◆ **Instructions for the task**
If a line in the data below contains "checkmark", copy it.

◆ **Data for processing**
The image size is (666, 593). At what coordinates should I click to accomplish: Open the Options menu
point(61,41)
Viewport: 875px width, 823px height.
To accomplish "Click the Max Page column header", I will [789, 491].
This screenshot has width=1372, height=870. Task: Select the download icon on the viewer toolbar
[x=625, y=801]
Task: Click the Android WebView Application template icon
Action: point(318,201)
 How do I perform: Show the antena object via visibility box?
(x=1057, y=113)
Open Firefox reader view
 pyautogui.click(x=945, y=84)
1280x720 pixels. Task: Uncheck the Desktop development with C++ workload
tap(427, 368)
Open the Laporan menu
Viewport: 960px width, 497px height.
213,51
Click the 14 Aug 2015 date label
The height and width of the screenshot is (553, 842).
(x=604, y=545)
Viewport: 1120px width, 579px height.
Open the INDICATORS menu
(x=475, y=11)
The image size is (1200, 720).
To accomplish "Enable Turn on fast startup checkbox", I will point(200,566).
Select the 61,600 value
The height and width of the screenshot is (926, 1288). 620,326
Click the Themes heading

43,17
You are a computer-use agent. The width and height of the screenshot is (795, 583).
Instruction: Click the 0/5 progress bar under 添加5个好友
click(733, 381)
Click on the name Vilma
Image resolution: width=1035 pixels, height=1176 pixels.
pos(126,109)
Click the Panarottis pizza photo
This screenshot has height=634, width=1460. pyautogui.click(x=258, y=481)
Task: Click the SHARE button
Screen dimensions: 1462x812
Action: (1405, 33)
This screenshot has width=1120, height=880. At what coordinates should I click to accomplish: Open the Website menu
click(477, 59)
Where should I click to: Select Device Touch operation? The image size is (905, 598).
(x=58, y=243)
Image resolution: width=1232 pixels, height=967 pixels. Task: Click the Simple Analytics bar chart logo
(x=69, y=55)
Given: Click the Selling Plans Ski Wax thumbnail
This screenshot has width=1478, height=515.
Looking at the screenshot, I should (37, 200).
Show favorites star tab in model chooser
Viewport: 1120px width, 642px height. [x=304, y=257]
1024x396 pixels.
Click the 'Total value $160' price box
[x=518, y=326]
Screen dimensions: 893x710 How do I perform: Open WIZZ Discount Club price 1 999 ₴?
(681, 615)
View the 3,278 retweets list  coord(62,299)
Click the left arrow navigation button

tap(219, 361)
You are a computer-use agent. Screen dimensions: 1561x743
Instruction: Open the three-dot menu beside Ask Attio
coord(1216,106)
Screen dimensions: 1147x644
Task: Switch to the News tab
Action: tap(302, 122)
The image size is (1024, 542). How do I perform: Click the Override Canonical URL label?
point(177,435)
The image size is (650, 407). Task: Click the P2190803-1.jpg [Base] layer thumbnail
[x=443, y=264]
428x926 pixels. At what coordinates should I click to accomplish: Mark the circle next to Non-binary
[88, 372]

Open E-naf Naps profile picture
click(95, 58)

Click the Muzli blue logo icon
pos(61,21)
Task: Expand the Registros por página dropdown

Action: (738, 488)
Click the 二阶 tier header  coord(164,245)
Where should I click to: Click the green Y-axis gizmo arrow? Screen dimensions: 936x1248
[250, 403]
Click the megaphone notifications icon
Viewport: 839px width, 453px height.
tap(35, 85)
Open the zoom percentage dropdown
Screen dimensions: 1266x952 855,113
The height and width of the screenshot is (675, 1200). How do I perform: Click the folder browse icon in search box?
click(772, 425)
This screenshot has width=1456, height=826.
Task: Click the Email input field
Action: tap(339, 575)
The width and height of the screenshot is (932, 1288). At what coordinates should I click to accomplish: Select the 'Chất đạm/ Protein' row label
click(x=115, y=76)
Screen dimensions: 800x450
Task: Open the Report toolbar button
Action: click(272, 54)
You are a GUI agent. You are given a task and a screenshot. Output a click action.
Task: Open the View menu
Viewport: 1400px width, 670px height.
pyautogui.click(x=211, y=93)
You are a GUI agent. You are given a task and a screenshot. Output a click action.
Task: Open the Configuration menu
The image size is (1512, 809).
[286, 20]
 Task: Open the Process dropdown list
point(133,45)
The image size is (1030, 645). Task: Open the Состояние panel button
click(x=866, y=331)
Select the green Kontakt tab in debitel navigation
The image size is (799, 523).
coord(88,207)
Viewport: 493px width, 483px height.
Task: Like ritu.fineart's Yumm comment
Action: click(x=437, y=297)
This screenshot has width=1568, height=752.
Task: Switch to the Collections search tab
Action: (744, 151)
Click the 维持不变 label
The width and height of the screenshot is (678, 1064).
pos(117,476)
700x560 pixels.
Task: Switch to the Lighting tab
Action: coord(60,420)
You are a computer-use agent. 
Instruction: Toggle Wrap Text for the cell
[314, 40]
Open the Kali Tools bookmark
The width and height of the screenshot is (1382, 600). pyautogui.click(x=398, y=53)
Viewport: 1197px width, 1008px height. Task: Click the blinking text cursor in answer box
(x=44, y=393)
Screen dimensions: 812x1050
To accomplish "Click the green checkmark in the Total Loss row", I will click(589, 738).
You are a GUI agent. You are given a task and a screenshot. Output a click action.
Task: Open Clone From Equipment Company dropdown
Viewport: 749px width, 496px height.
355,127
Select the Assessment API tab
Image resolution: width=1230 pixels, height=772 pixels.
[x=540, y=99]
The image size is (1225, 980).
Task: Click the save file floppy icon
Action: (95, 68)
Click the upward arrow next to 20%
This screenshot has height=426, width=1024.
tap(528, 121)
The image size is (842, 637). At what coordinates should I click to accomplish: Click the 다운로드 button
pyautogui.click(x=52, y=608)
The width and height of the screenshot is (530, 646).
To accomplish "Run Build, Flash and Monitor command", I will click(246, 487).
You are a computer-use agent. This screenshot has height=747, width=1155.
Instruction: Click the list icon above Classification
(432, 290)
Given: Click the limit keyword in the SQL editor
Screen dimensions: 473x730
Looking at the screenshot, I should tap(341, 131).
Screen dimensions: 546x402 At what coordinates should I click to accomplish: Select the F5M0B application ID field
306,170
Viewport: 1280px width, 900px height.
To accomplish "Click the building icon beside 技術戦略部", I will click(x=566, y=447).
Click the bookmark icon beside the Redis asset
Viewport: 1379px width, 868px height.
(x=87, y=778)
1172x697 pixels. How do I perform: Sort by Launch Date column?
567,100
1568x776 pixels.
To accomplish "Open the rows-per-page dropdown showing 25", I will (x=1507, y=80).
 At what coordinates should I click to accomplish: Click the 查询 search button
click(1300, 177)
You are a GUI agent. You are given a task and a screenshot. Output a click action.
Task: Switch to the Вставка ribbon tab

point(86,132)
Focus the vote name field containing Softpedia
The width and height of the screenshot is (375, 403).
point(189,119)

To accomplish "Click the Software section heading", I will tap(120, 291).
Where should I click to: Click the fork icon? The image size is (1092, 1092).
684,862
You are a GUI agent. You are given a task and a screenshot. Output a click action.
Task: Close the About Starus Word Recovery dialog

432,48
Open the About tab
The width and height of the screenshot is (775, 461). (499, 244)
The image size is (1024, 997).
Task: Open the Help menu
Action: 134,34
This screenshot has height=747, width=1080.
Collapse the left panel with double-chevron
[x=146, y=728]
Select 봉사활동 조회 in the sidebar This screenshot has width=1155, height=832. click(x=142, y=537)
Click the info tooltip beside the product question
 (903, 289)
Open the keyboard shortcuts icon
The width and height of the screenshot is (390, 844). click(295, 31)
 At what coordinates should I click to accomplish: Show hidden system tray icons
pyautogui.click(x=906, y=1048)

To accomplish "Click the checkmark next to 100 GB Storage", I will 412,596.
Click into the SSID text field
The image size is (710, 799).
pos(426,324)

◆ **Written solution**
To accomplish "Click the green checkmark in the Total Loss row", I will click(589, 738).
To accomplish "Click the checkmark next to 100 GB Storage", I will 412,596.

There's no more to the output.